- _Directions for this task_:
Please copy out the entries below word for word, from the first line through the line that contains "I will coord(1016,39).", and include that line.

- _Entries listed in a dataset_:
------------------------------------------------------------------------

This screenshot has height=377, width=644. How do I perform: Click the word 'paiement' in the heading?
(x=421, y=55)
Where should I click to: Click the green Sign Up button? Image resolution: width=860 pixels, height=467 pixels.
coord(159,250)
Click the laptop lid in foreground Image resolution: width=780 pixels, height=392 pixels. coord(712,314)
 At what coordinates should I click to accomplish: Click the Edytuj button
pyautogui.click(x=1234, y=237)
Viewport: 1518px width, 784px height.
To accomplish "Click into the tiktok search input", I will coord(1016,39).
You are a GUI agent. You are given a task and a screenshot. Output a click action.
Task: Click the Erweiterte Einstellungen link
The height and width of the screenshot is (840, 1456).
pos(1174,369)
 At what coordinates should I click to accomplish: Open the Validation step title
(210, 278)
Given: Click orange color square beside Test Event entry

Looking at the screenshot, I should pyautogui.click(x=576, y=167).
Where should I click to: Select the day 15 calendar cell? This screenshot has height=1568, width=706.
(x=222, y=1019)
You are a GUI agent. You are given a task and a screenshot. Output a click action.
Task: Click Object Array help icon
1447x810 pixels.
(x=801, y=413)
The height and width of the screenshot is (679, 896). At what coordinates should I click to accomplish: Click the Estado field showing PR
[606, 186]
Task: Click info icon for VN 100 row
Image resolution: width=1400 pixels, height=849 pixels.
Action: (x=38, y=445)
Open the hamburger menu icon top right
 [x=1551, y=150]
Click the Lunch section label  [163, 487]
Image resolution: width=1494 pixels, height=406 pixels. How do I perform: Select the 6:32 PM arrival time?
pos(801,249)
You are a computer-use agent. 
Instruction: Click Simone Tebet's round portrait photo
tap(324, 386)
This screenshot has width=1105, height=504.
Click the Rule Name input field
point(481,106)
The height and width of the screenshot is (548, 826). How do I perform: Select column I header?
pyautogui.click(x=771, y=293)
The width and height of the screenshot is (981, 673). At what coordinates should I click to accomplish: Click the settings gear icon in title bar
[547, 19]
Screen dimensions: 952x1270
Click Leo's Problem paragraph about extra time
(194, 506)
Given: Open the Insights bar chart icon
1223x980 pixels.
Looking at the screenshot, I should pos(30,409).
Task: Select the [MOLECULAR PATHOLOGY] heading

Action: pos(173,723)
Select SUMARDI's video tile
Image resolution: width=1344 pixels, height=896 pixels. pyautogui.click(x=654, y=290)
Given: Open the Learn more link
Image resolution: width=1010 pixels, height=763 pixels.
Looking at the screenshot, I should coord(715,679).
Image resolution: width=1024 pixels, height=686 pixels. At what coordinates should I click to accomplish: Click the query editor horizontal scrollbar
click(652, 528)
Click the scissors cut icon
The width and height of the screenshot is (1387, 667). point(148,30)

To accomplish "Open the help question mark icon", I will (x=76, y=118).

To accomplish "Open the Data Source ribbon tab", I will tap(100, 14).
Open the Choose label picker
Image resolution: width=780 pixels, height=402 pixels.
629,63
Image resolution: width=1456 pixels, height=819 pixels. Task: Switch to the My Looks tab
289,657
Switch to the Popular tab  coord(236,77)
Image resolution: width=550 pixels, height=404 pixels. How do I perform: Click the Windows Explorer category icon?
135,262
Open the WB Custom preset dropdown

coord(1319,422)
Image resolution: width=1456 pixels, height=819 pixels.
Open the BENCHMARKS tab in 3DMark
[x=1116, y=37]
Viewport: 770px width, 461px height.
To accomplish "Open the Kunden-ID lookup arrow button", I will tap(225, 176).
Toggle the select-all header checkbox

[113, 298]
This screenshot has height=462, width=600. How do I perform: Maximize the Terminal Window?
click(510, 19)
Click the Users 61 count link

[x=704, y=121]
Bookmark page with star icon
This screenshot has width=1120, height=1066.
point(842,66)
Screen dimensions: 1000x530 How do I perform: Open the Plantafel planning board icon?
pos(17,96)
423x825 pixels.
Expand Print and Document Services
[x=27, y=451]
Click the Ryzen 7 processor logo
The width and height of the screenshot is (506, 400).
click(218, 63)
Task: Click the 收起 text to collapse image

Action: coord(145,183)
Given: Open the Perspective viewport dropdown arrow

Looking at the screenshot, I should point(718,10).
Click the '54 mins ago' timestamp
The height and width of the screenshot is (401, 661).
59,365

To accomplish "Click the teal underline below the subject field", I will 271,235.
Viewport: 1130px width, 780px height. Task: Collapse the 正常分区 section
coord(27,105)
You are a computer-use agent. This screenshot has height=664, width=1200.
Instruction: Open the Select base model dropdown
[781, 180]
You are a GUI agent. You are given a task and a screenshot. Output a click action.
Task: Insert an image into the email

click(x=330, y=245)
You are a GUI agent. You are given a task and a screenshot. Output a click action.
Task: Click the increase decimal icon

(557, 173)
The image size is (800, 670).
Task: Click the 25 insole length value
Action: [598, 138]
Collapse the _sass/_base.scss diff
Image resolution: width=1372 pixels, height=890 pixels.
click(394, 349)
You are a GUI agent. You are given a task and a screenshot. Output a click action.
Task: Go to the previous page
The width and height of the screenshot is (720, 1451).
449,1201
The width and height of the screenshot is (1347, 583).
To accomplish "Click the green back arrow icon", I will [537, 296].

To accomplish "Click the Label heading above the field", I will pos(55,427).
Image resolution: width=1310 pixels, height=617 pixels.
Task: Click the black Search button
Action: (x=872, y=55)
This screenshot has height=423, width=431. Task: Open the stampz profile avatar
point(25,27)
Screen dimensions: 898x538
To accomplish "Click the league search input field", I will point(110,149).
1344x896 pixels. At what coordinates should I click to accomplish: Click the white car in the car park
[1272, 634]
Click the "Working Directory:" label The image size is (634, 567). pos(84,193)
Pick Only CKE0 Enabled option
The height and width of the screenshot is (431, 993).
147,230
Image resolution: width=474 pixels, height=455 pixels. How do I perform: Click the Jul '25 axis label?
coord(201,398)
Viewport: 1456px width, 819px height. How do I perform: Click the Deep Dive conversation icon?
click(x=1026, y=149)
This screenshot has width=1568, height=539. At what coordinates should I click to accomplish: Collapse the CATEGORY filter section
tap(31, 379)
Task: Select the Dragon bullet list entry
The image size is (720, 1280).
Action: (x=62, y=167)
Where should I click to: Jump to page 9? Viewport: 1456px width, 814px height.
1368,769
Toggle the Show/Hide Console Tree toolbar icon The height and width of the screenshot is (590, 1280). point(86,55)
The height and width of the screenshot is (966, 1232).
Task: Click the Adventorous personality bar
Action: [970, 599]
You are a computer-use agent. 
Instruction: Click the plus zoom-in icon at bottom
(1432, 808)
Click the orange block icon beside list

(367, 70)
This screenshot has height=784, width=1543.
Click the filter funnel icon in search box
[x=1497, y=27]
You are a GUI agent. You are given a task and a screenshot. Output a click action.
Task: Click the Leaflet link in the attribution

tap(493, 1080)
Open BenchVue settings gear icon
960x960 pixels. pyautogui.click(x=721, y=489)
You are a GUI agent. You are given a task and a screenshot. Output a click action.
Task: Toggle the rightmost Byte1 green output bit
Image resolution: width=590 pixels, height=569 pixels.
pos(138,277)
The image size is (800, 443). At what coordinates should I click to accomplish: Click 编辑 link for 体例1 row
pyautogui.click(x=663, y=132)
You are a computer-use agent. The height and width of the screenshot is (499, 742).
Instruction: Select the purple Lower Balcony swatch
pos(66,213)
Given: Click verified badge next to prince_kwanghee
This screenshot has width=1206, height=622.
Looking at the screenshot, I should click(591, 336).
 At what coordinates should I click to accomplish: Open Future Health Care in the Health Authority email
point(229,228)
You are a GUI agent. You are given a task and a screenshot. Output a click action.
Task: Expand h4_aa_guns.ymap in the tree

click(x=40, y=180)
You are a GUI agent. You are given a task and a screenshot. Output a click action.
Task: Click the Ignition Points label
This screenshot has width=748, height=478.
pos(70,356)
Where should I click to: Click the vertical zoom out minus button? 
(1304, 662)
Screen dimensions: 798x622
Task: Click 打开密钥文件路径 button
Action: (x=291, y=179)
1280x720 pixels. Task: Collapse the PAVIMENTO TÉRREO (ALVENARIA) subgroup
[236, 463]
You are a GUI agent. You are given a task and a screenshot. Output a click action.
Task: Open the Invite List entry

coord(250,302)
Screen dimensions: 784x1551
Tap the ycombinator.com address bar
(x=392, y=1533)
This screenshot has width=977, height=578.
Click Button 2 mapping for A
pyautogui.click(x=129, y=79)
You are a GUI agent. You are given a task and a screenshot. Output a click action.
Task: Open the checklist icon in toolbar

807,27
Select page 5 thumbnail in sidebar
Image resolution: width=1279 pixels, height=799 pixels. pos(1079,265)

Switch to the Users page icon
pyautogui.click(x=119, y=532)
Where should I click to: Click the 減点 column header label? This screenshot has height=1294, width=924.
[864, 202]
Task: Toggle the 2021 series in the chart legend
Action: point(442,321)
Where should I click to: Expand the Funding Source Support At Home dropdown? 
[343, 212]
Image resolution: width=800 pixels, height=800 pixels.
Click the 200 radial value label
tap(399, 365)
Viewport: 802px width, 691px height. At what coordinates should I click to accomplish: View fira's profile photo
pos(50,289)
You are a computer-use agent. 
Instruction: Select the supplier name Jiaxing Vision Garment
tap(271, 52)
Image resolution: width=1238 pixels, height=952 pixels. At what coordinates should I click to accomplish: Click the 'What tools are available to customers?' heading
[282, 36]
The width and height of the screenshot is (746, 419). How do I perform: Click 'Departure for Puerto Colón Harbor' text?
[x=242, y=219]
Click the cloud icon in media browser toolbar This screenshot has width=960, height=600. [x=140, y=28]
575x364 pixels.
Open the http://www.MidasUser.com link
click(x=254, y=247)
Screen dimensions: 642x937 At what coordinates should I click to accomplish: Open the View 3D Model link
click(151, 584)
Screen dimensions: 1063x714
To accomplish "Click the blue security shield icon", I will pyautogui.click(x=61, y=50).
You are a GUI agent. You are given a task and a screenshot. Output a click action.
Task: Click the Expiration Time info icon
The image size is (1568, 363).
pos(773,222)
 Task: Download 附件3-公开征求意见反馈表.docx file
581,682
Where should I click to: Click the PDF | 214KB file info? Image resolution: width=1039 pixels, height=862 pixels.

------------------------------------------------------------------------

- _Answer for this exercise_:
This screenshot has height=377, width=644. How do I perform: Click the word 'paiement' in the heading?
(x=421, y=55)
Where should I click to: Click the green Sign Up button? Image resolution: width=860 pixels, height=467 pixels.
coord(159,250)
Click the laptop lid in foreground Image resolution: width=780 pixels, height=392 pixels. coord(712,314)
 At what coordinates should I click to accomplish: Click the Edytuj button
pyautogui.click(x=1234, y=237)
Viewport: 1518px width, 784px height.
To accomplish "Click into the tiktok search input", I will coord(1016,39).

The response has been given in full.